(Aim of the exercise):
Starting with the line that contains "The width and" and going on through the line that contains "setting-row-long-break-interval: 长休息间隔 0个 is", arrange the entries as a two-column CSV with the headers input and output. Give one row per entry, put each field in quotation marks, replace line breaks with spaces, and leave out the pictures.
Data records Block Start
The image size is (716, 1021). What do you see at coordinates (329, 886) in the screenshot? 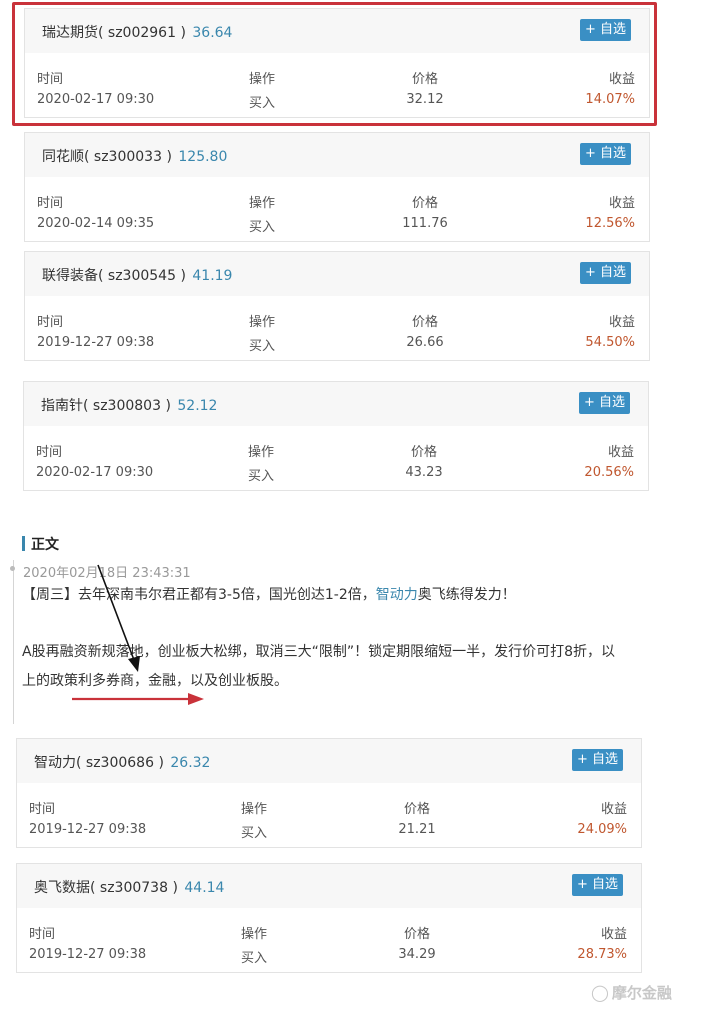
I see `stock-card-header: 奥飞数据( sz300738 ) 44.14 + 自选` at bounding box center [329, 886].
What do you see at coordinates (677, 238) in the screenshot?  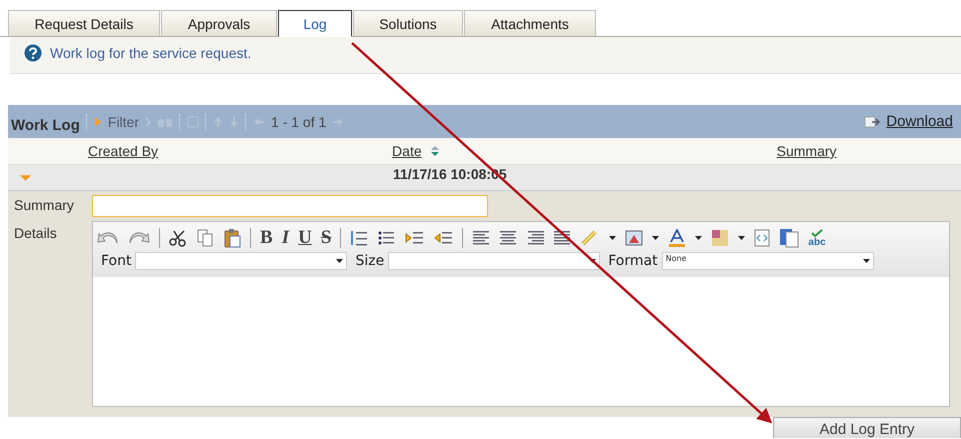 I see `text-color-icon` at bounding box center [677, 238].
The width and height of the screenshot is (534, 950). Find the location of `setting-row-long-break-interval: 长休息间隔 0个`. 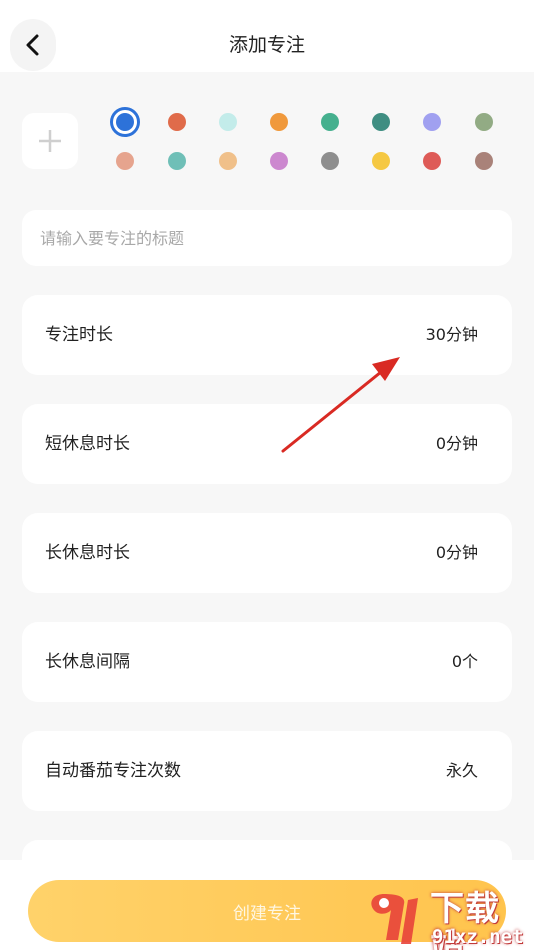

setting-row-long-break-interval: 长休息间隔 0个 is located at coordinates (267, 662).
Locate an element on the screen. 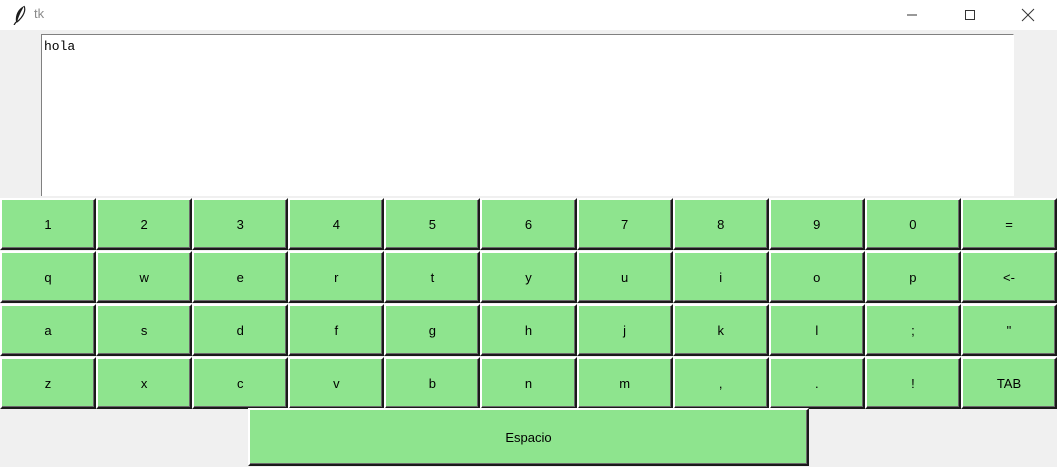 This screenshot has width=1057, height=467. key-c: c is located at coordinates (240, 383).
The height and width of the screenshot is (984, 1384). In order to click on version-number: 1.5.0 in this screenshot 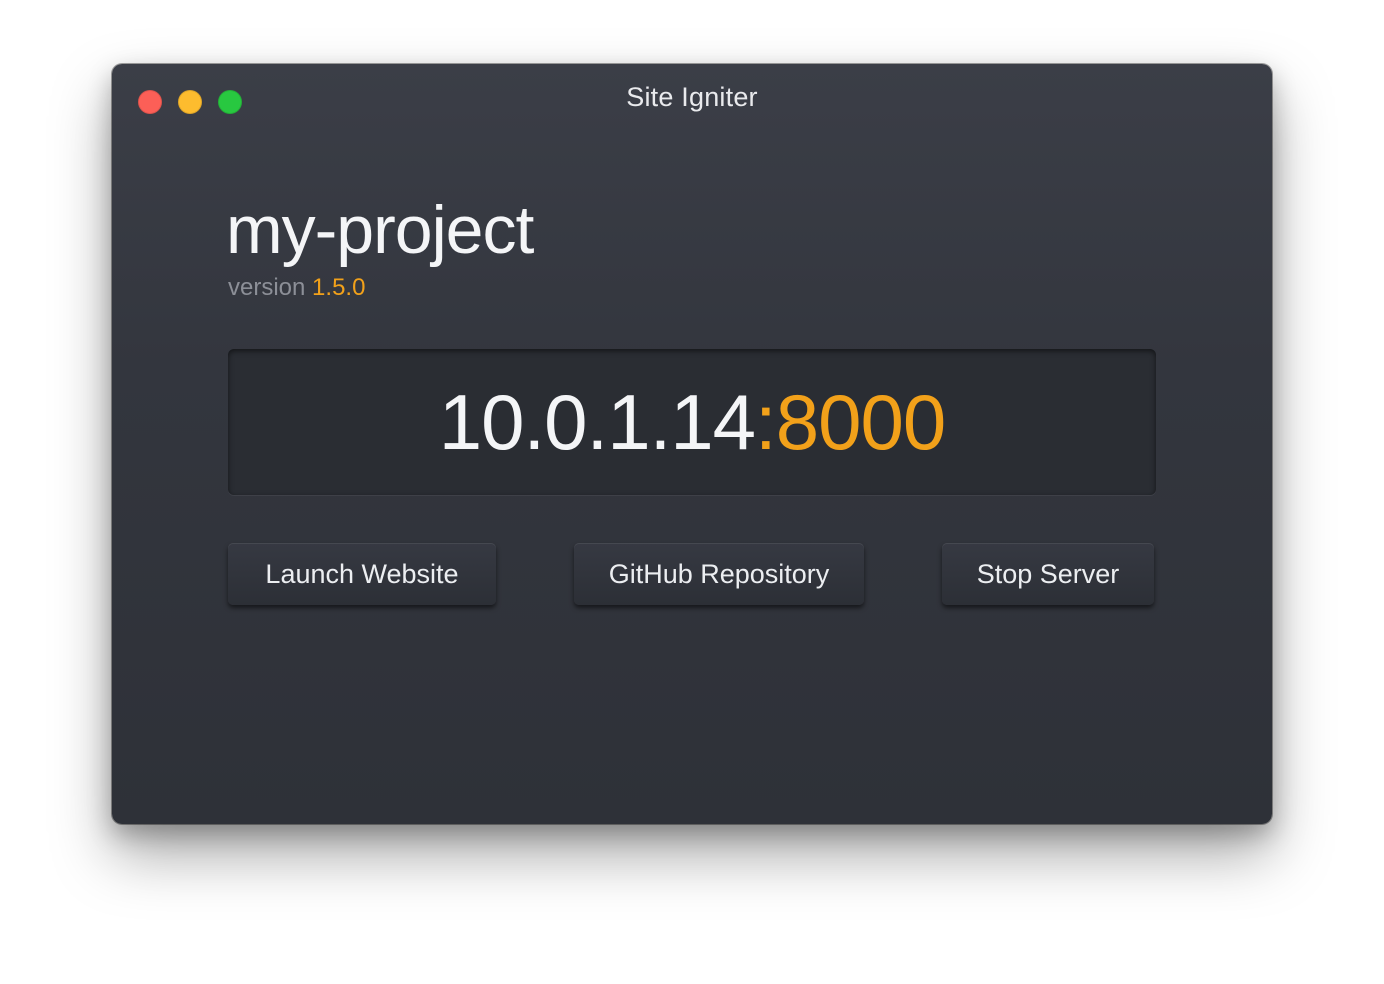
Data records Block End
(Result for this exercise):
input,output
"The width and height of the screenshot is (534, 950). Find the location of `setting-row-long-break-interval: 长休息间隔 0个`.","setting-row-long-break-interval: 长休息间隔 0个 is located at coordinates (267, 662)."